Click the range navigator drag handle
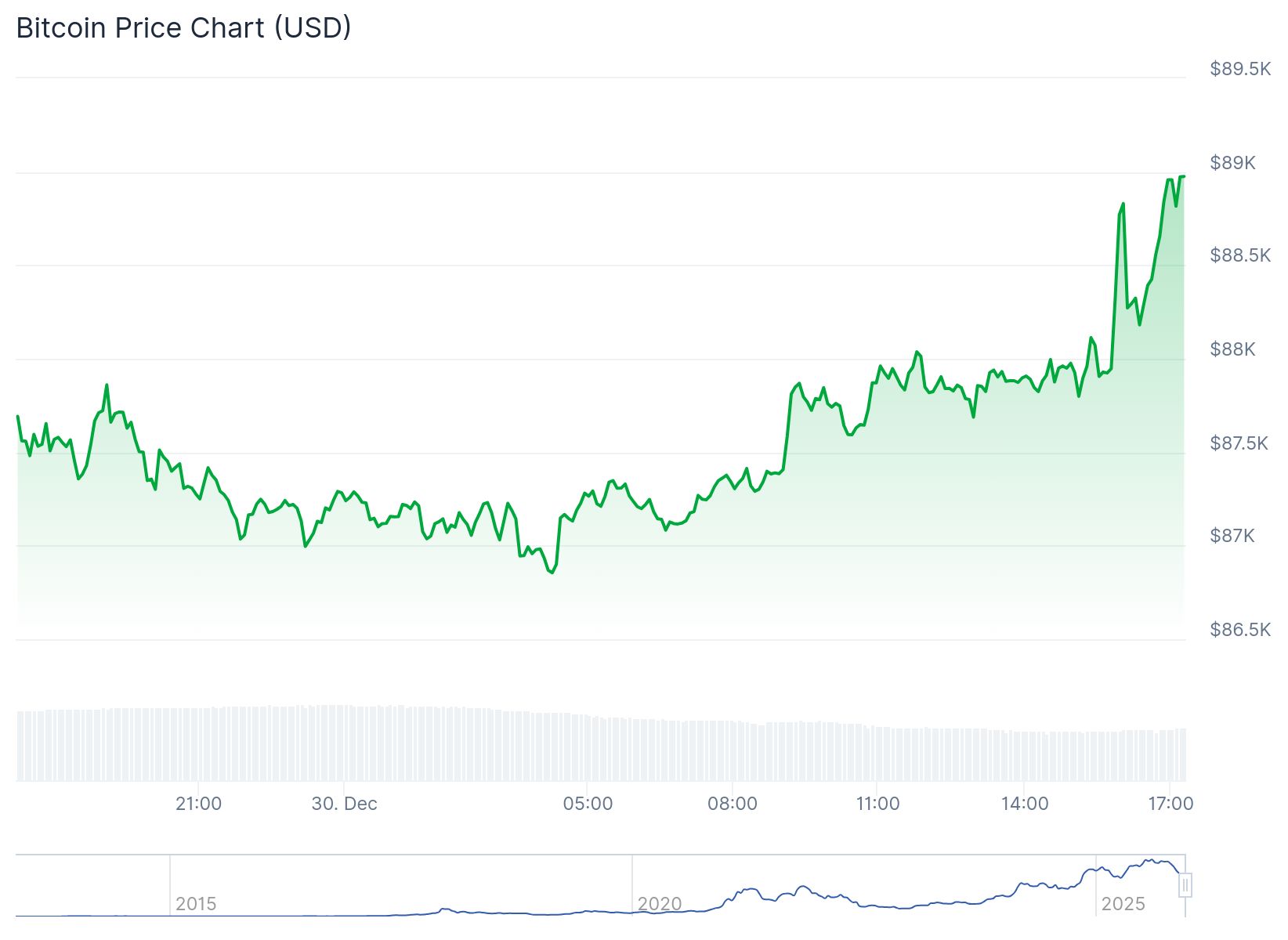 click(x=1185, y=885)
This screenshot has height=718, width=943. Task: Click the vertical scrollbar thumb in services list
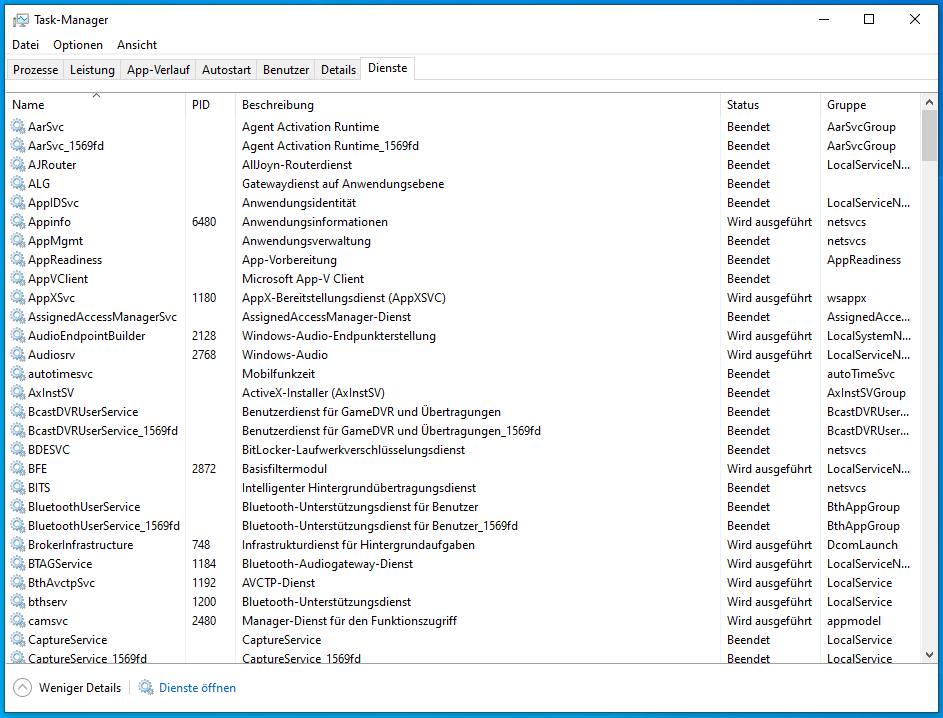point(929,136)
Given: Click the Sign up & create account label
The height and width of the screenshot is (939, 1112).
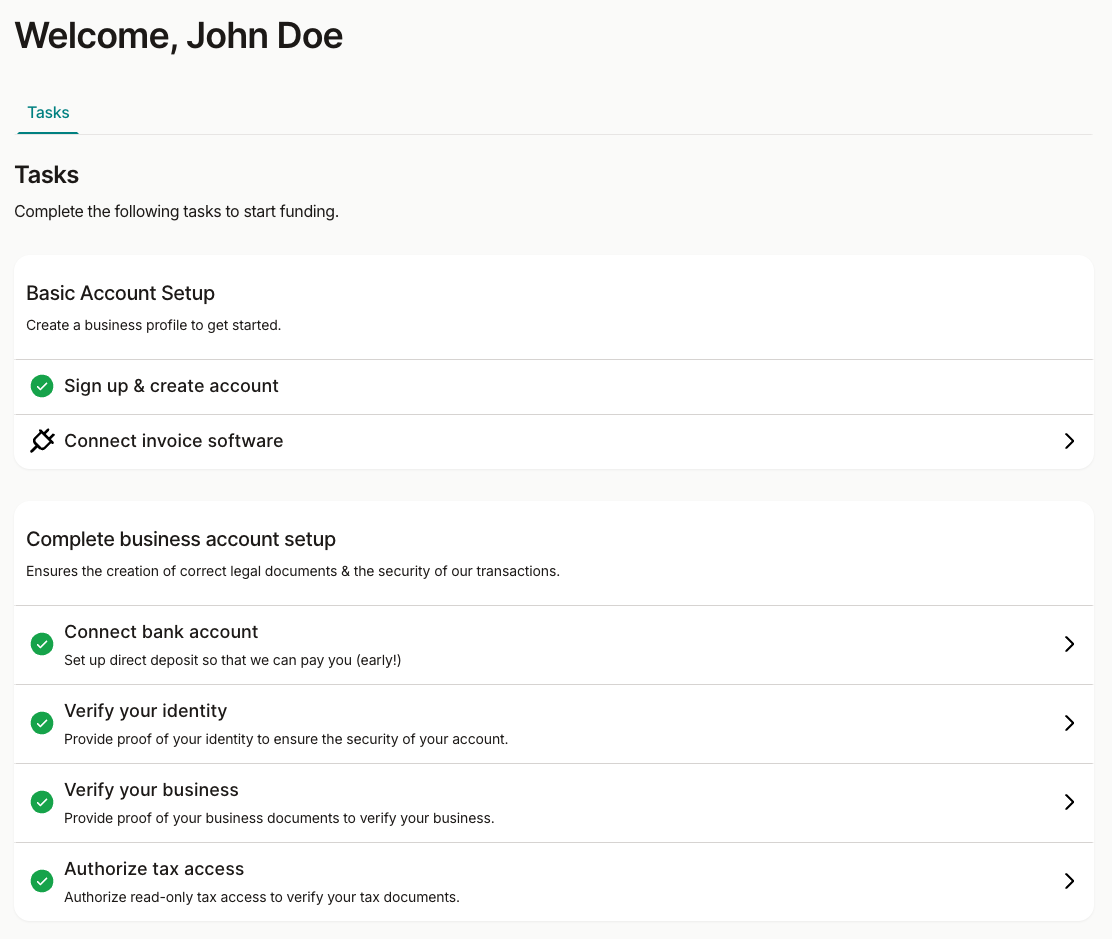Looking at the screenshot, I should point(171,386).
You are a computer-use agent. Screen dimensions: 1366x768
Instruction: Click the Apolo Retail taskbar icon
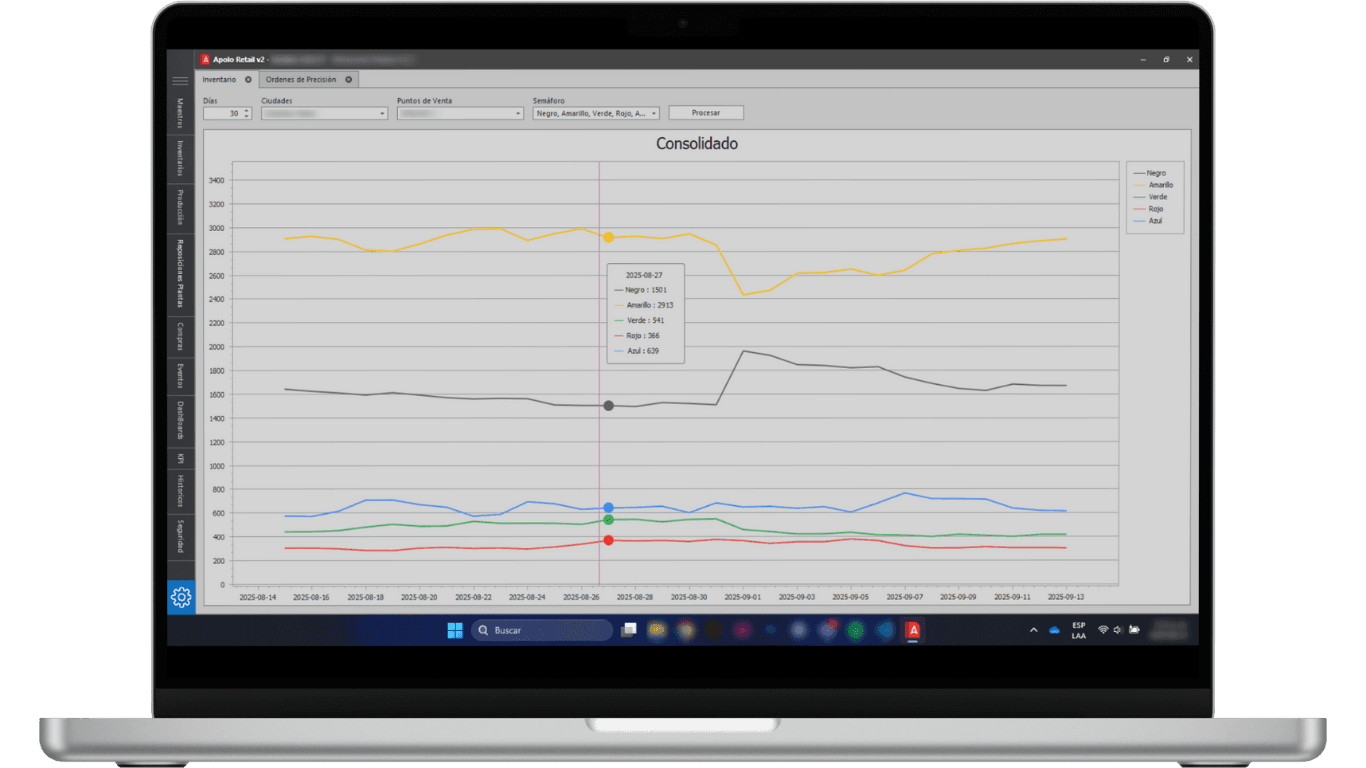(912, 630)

= = = = = = =

* **GOAL**:
Rewrite all the entries above, substituting "Directive" for "Instruction" and keeping everything else unchanged. Leave the pictures out.

* **THE SOLUTION**:
Click the range navigator drag handle
 click(x=1185, y=885)
This screenshot has height=718, width=943. Task: Click the vertical scrollbar thumb in services list
point(929,136)
Given: Click the Sign up & create account label
The height and width of the screenshot is (939, 1112).
Looking at the screenshot, I should point(171,386).
You are a computer-use agent. Screen dimensions: 1366x768
Directive: Click the Apolo Retail taskbar icon
(912, 630)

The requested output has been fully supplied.